Wednesday, December 6, 2006

Dirty Blonde: The Diaries of Courtney Love
By: Courtney Love
Faber & Faber Publishing
They say you can’t judge a book by its cover, but if you could "Dirty Blonde” would be a shoe in for one of the best of 2006. That said, Courtney Love, along with “My Name is Earl’s” Jaime Pressly, gives some style and grace to the tag “Trailer Trash.” In many ways love is the original Suicide Girl, you know she is a freak (In a good way) but cleans up mighty nice too.

While not as highbrow or high-profile as say Paris Hilton, Love is one of the most attractive, engaging celebrities to grace the headlines on a regular basis. Part Autobiography and part coffee table material, “Dirty Blonde” is a testament to everything Courtney.

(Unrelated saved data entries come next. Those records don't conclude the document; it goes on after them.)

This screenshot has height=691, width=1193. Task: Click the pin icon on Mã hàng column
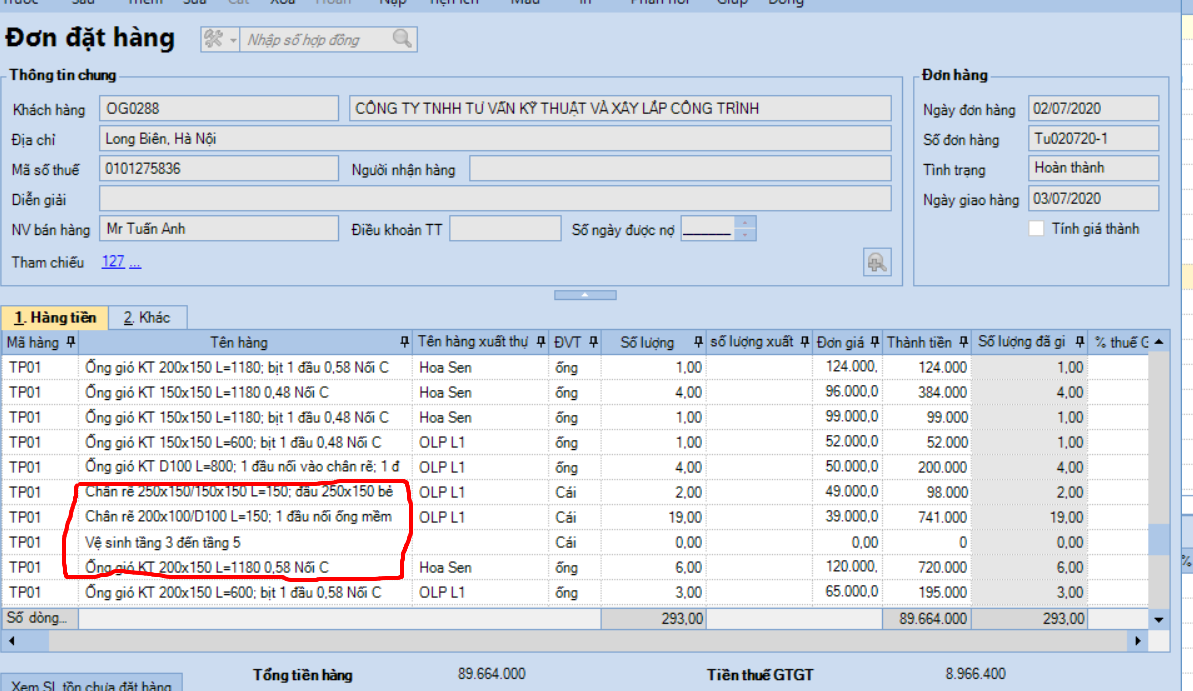click(x=70, y=342)
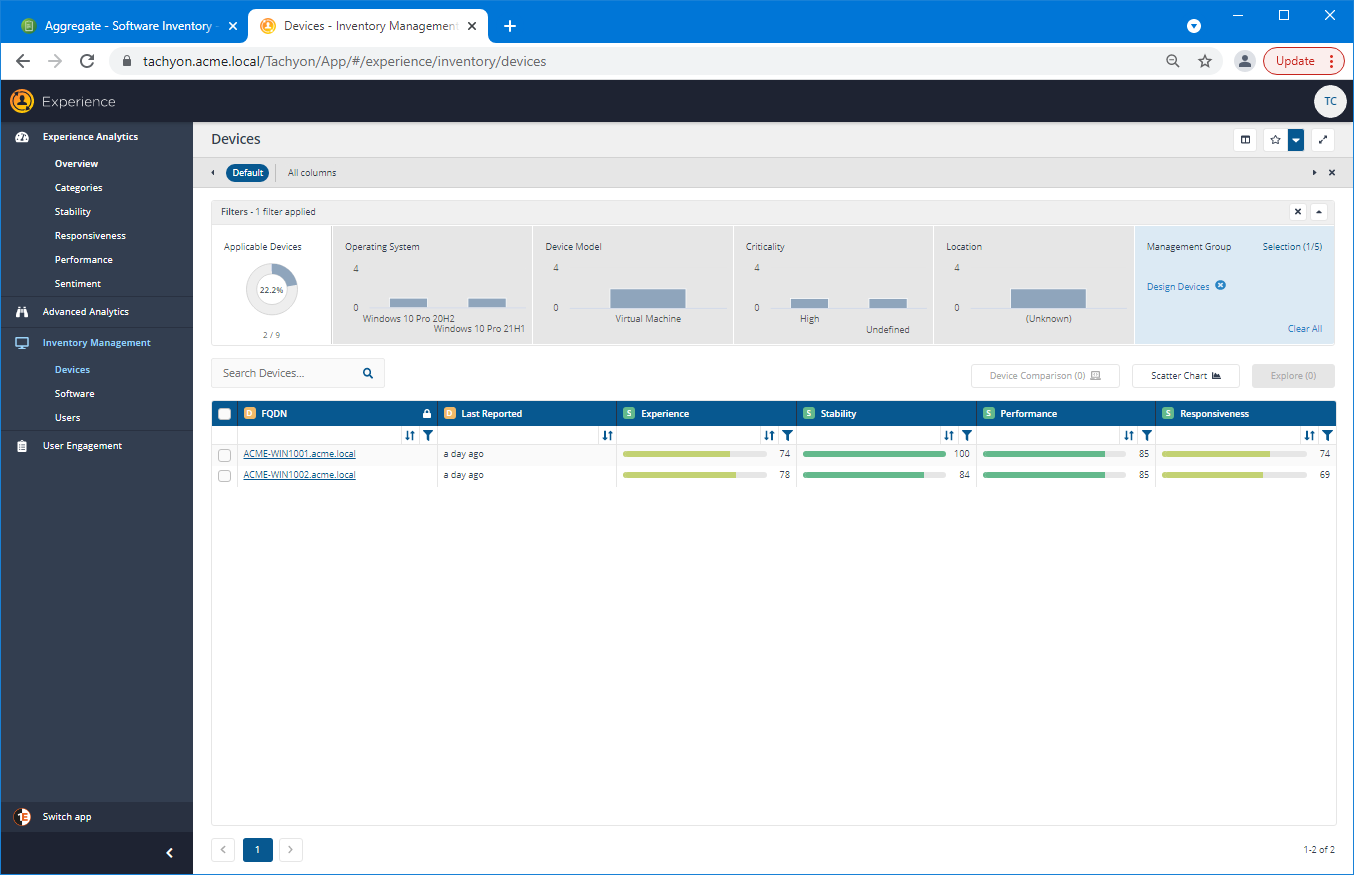Open Software under Inventory Management
The width and height of the screenshot is (1354, 875).
[x=75, y=394]
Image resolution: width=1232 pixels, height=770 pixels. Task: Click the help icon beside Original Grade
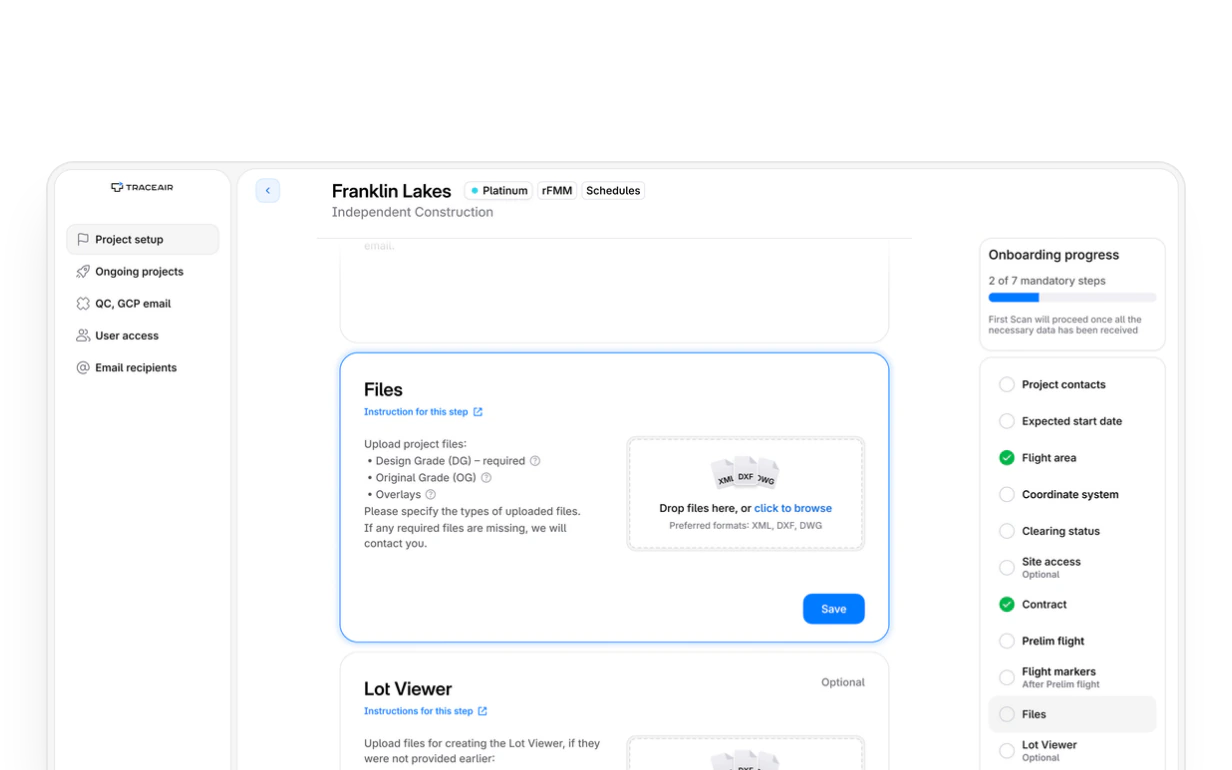tap(486, 478)
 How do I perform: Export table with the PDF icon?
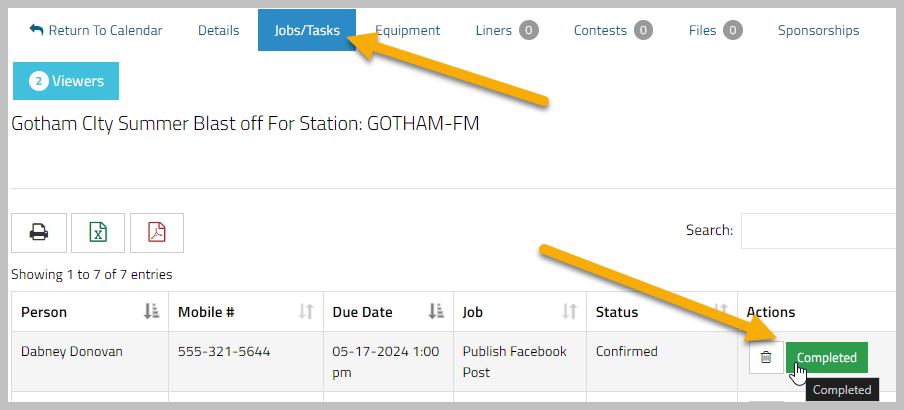point(157,233)
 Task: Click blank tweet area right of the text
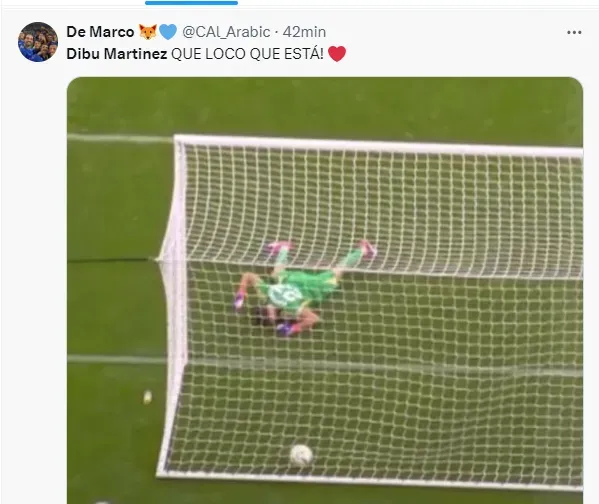pos(458,54)
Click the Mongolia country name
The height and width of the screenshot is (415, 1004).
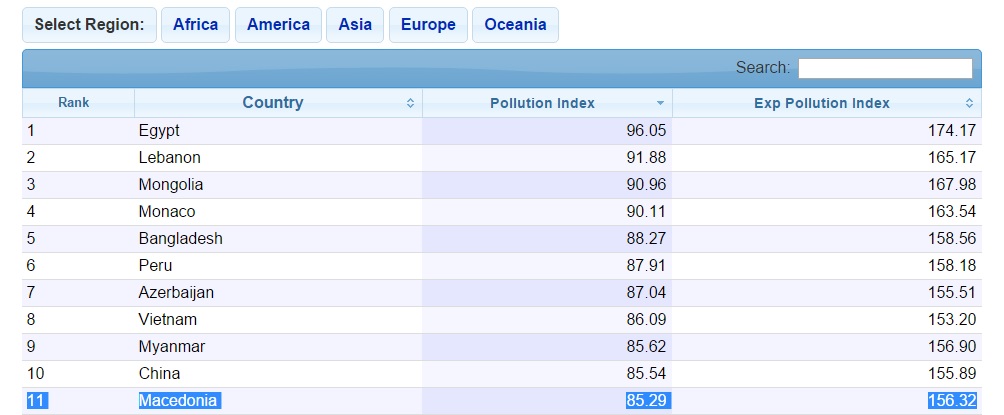tap(171, 185)
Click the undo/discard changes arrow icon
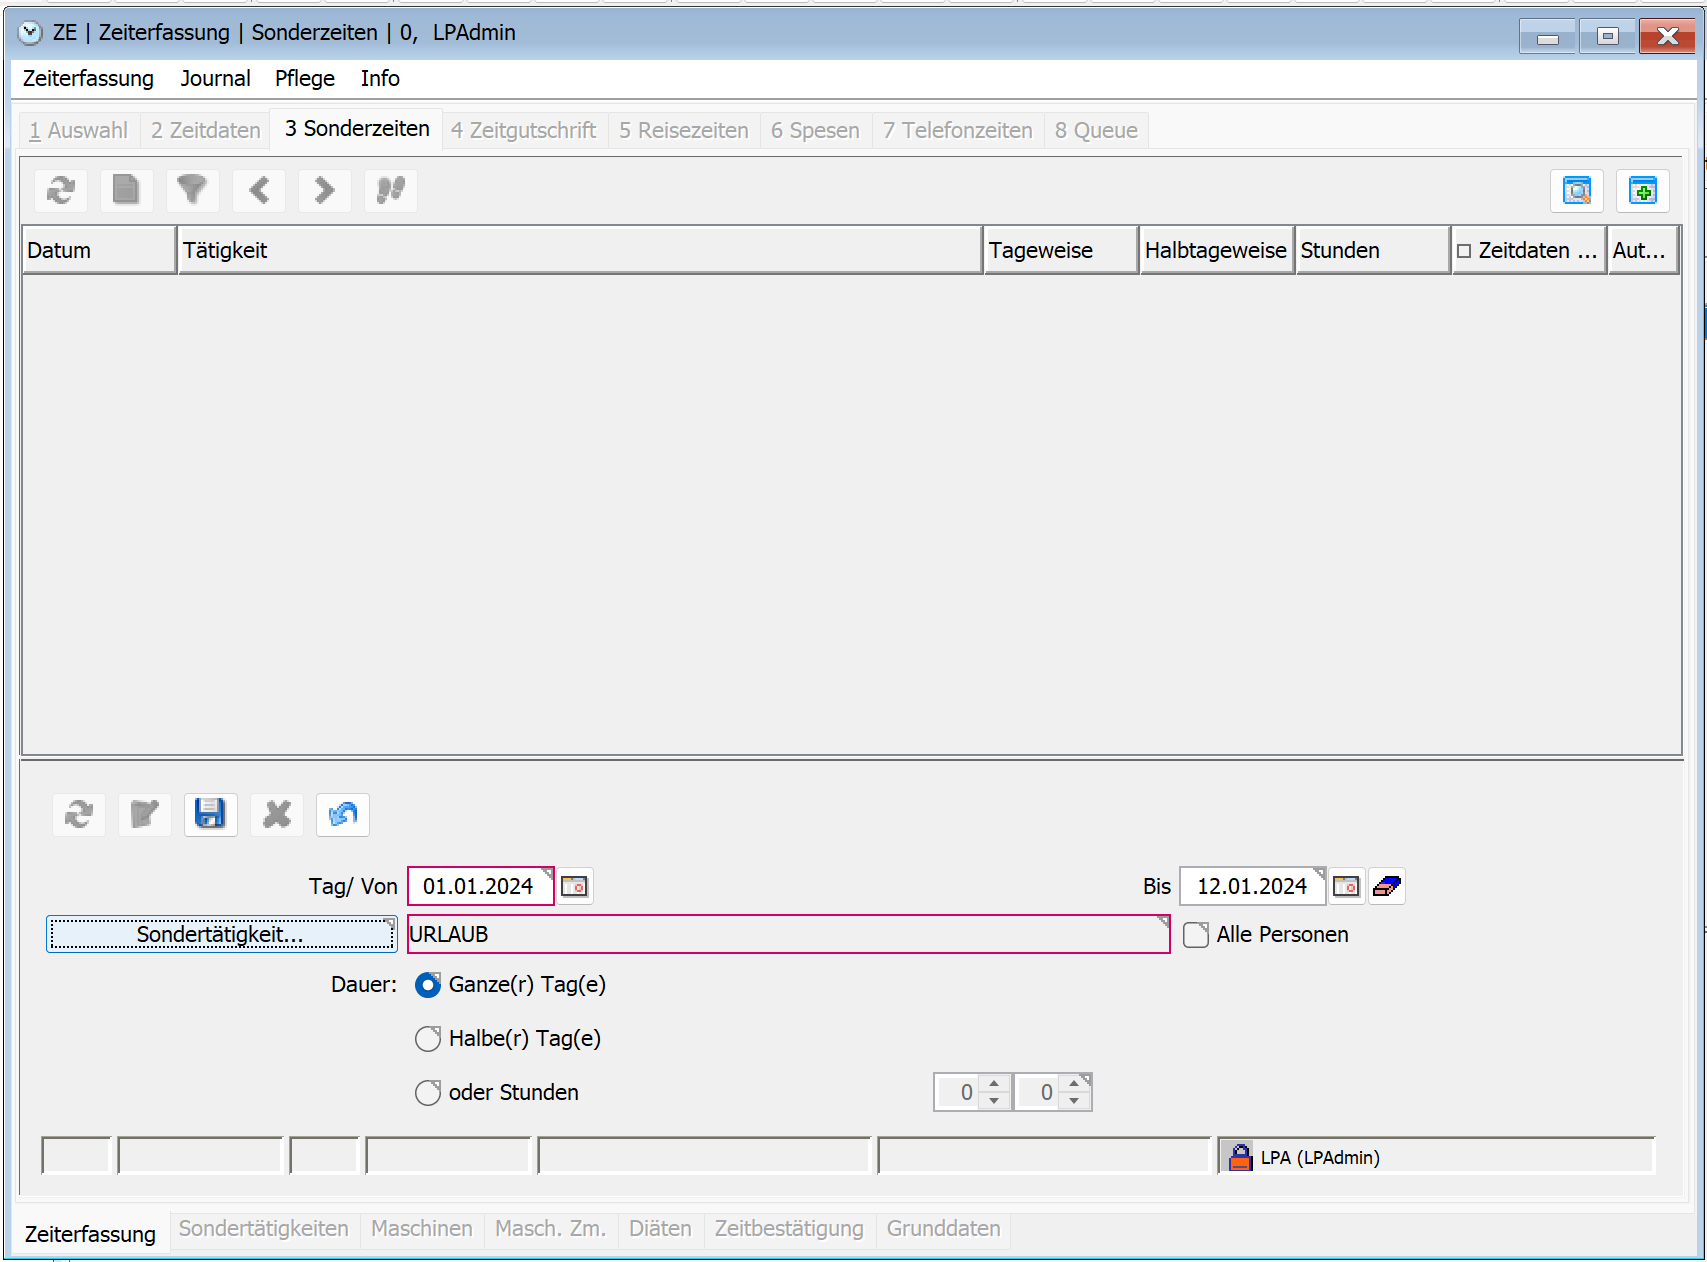 343,815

Laid out like a scrapbook/diary “Dirty Blond” is a vivid collection of pictures, words and memorabilia (Like a great self-typed resume that lists her role in ”Sid and Nancy and her short stint as the singer of Faith No More) that attempt to make sense of Love’s controversial and at times tragic life. Being a guy myself, the book was a unique look into the mind of a woman I would date in a heartbeat.

For women, except Condoleezza Rice perhaps, the book will probably have a more personal feel. I imagine that many girls and probably a few feminine guys, probably had, or still have, something like this stuffed between their mattress and box spring.

There are no new revelations about the Death of Love’s husband Kurt Cobain in “Dirty Blonde,” but the book does paint a nice portrait of the couple’s relationship. There are also a few great excerpts concerning Cobain and Love’s less than friendly run-in with Axl Rose. There are also some interesting insights into Love’s crowning achievement thus far, her band Hole.

The book opens with a hilarious introduction from Carrie Fisher, who most oxygen breathing people is better know as Princess Leia Organa from the Star Wars Movies, and provides a fun peek into the life of a true “Dirty Blonde.”